Thanks to everyone who attended the Technical Masterclass on CI/CD and DataOps for Snowflake 2 weeks ago. And to everyone who has since watched the recording since.
This Technical Masterclass was an amazingly well-attended event and demonstrates how significant the demand is today for bringing proven agile/Devops/lean orchestration and code management practices from the software world to our world of data and, specifically, to Snowflake. Not least due to the fact that Snowflake is one of the first data platforms available today that has the underlying features needed to enable the philosophy of #TrueDataOps.
And we received almost 80 questions, more than twice the number we could actually answer during the session. So we decided to release this blog to allow everyone to see the answers to the questions we didn’t get to and some important ones that we did answer. Some questions were duplicated from multiple people, so we have consolidated as many as we can.
Here are all the answers — enjoy!
What is Data Governance in Snowflake?
Data governance refers to many features, including RBAC, secure data sharing, dynamic data masking, etc.
Will the session be recorded?
You should all have received links to the recording now. If not, here it is https://resources.snowflake.com/webinars-thought-leadership/technical-masterclass-on-cicd-and-dataops-for-snowflake.
What are the tools needed for release management for Snowflake?
The DataOps tool natively contains everything needed for release management for Snowflake.
What is Agility in Snowflake?
Agility is not a specific set of features or functions but more the ability to respond to new changes from stakeholders very rapidly. It is based on the methodology of “Agile” from the software development world. And it focuses on many of the agile principles that form part of the core features of DevOps and how they are enabled for Data Platforms. The product shown in the webinar from DataOps.live enables this type and level of agility on Snowflake.
What is DataOps.live that you mentioned for writing test scenarios?
DataOps.live is a SaaS platform you can find out more about at www.dataops.live. This platform is an orchestration platform that enables orchestrating “code” or “jobs” from other vendors (Talend, Fivetran, Matillion, Stitch, Python, R, etc.) in pipelines. As part of that, you write test scenarios and automated testing code routines that run:
- after Every stage in a pipeline, and
- every time the pipeline is run.
So that data that fails the tests can be immediately detected and resolved before it impacts the end customer using the data.
Is DataOps a SAAS?
DataOps is a SaaS product. But it also has agents to enable you to run processes on data behind secure firewalls. DataOps is heavily focused on data security, data governance, and data lineage and has lots of enterprise features to support this.
Is that just dbt, or do you have extra features on the YAMLs and documentation portal?
We are a contributor to the dbt open-source community, but we have extended the core dbt functionality in our DataOps platform with significant functionality around enterprise security, auditability, and governance.
DataOps UI — is this a part of snowflake solution or a third party?
DataOps is a partner solution provided by DataOps.live (www.dataops.live) — it is available via Snowflake Partner Connect.
What if two engineers change the same objects/fields?

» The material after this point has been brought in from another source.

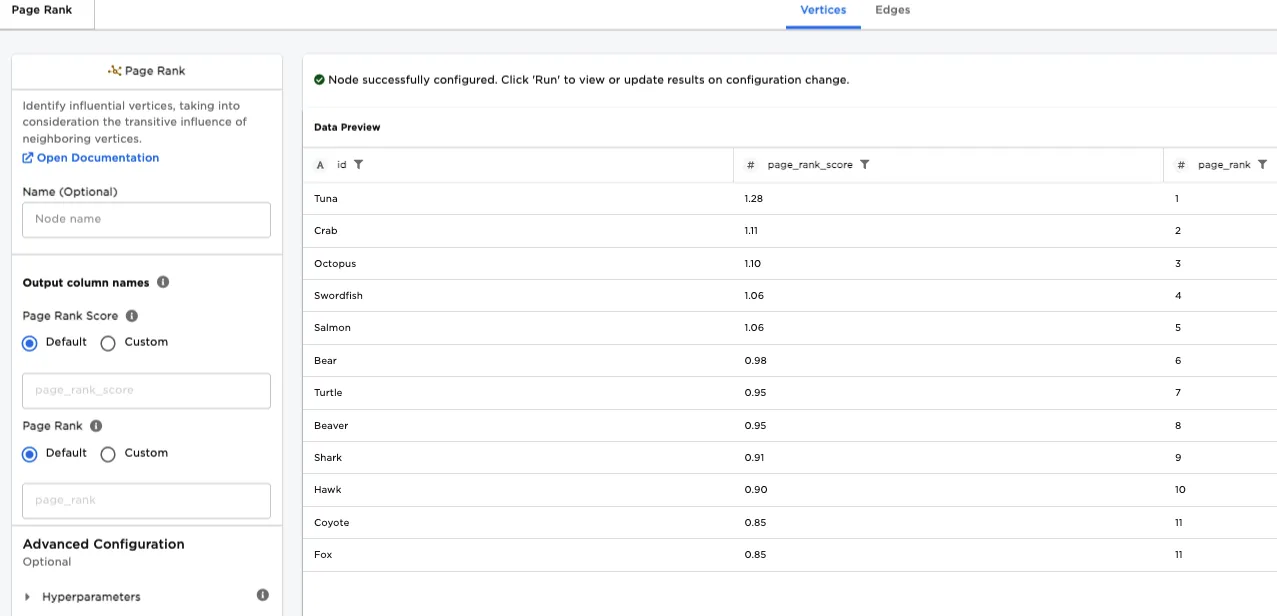Click the Node name input field
Screen dimensions: 1277x616
[x=146, y=220]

Can it get corrupt data, or which change will win?
This is a fully Git-compliant solution which means that two engineers can absolutely work in parallel on the same code at the same time. And the system is designed to resolve all issues when each of the developers merges their code from feature branches to main branches.
In the webinar, we showed how two developers could make changes even in the same file without causing conflicts/issues.
Of course, there will be rare occasions when two developers will make changes to exactly the same line, and in those situations, it’s physically impossible for the system to know what to do automatically, so it simply asks which change should be kept.
Can you design those referential integrity tests to run against new/changed rows only?
Absolutely. Tests are completely configurable to be deep against all of the data all of the time (but this would be resource-demanding) or shallow against only the data changed, assuming there are clear criteria for underlying this.
If possible, can you talk a little about the configuration? Do we have configurable templates available within the platform?
Yes – the platform comes with an entire test project which contains examples of all of the key components. In addition, Demonstration Projects are available, which show examples of additional useful situations from which configuration/code can be copied.
Have you written all test scenarios in the YAML file? Is it similar to CFT on AWS?
We have either reused existing test scenarios from a library or written all the test scenarios in the YAML file. This is similar to the Cloud Formation Templates approach of using “stacks” in AWS.
Can you allow data that failed tests through to production but with flags/tags which indicate there is a DQ query outstanding?
Yes. That is a 100% valid scenario – especially where the rest of the data has passed the critical test that ensures the data meets the base threshold for usefulness. In these cases, records can be let through with either incorrect data flagged or only the invalid data stripped out and the relevant records flagged for either awareness or later action.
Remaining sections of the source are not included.